═════ Estratto fornito
Inoltre recenti studi di psiconeuroimmunologia (PNEI) hanno dimostrato che le piacevoli sensazioni (".....sensazioni a pelle") che possono essere sperimentate in un ambiente armonioso in cui si "sente e si respira" un senso di positività, equilibrio, serenità, pace e benessere, attivano una risposta biochimica che influenza non solo la nostra psiche ed il sistema nervoso centrale, ma anche il nostro sistema immunitario: da quì la nascita "dell'architettura del benessere", ovvero dell'arte di vivere in armonia con l'ambiente che ci circonda mediante un approccio olistico, integrato e multidisciplinare, che ha come obiettivo il miglioramento del benessere psicofisico, della qualità della vita e dello stato d'animo degli abitanti.
E’ comunque evidente che diversi aspetti della bioedilizia
di
cui oggi ci interessiamo, sono stati alla base del buon costruire nei
secoli passati e sono riscontrabili proprio nell’architettura
tradizionale, risultato della saggezza di generazioni di costruttori
che hanno affinato nel tempo la scelta dei materiali, le tecniche realizzative ed i modi progettuali in stretto rapporto con le
disponibilità e le risorse locali, con i fattori socio-culturali ed
economici, con le situazioni climatiche ed ambientali.
Infatti, fino all’avvento della società industriale, i
materiali e le finiture impiegate nelle costruzioni, soprattutto
nelle architetture spontanee, vernacolari, che Rudofsky ha definito
con il termine sintetico di “architettura senza architetti”, erano
di origine naturale.
In seguito, l'industrializzazione ed il contributo della
chimica hanno immesso nel mercato delle costruzioni centinaia dl
nuovi materiali, che avrebbero dovuto perfezionare l'abitare ed il
costruire ma che, in realtà, ne hanno reso più difficile il
controllo dl qualità ed il controllo della rispondenza alle esigenze
degli abitanti. In definitiva, come prima di parlare è necessario
contare fino a dieci per poter riflettere, così, prima di applicare
delle nuove soluzioni non adeguatamente sperimentate, sarebbe bene
affrontare una lettura delle scelte non del tutto consapevoli fatte
nel recente passato, quando la componente ecologica non
rappresentava un requisito ed ogni eccesso era lecito.
══════════
═════ Dati disponibili
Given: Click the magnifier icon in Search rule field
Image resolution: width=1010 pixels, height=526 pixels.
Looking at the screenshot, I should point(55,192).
══════════
Compito 1 ▸ Riassumi in due frasi l'estratto sulla bioedilizia.
Compito 2 ▸ Ripeti senza cambiamenti il brano dell'estratto sulla bioedilizia che si apre con le parole contenenti "In seguito, l'industrializzazione" e si chiude con "eccesso era lecito.".

Risultato 1 ▸ Studi di psiconeuroimmunologia hanno dimostrato che le sensazioni piacevoli provate in un ambiente armonioso attivano una risposta biochimica che influenza la psiche, il sistema nervoso centrale e il sistema immunitario, e da qui è nata l'architettura del benessere. Diversi aspetti della bioedilizia erano già alla base dell'architettura tradizionale, che fino all'avvento della società industriale usava materiali di origine naturale, mentre i nuovi materiali immessi in seguito hanno reso più difficile il controllo di qualità, per cui prima di applicare soluzioni non adeguatamente sperimentate sarebbe bene rileggere le scelte del recente passato.

Risultato 2 ▸
In seguito, l'industrializzazione ed il contributo della
chimica hanno immesso nel mercato delle costruzioni centinaia dl
nuovi materiali, che avrebbero dovuto perfezionare l'abitare ed il
costruire ma che, in realtà, ne hanno reso più difficile il
controllo dl qualità ed il controllo della rispondenza alle esigenze
degli abitanti. In definitiva, come prima di parlare è necessario
contare fino a dieci per poter riflettere, così, prima di applicare
delle nuove soluzioni non adeguatamente sperimentate, sarebbe bene
affrontare una lettura delle scelte non del tutto consapevoli fatte
nel recente passato, quando la componente ecologica non
rappresentava un requisito ed ogni eccesso era lecito.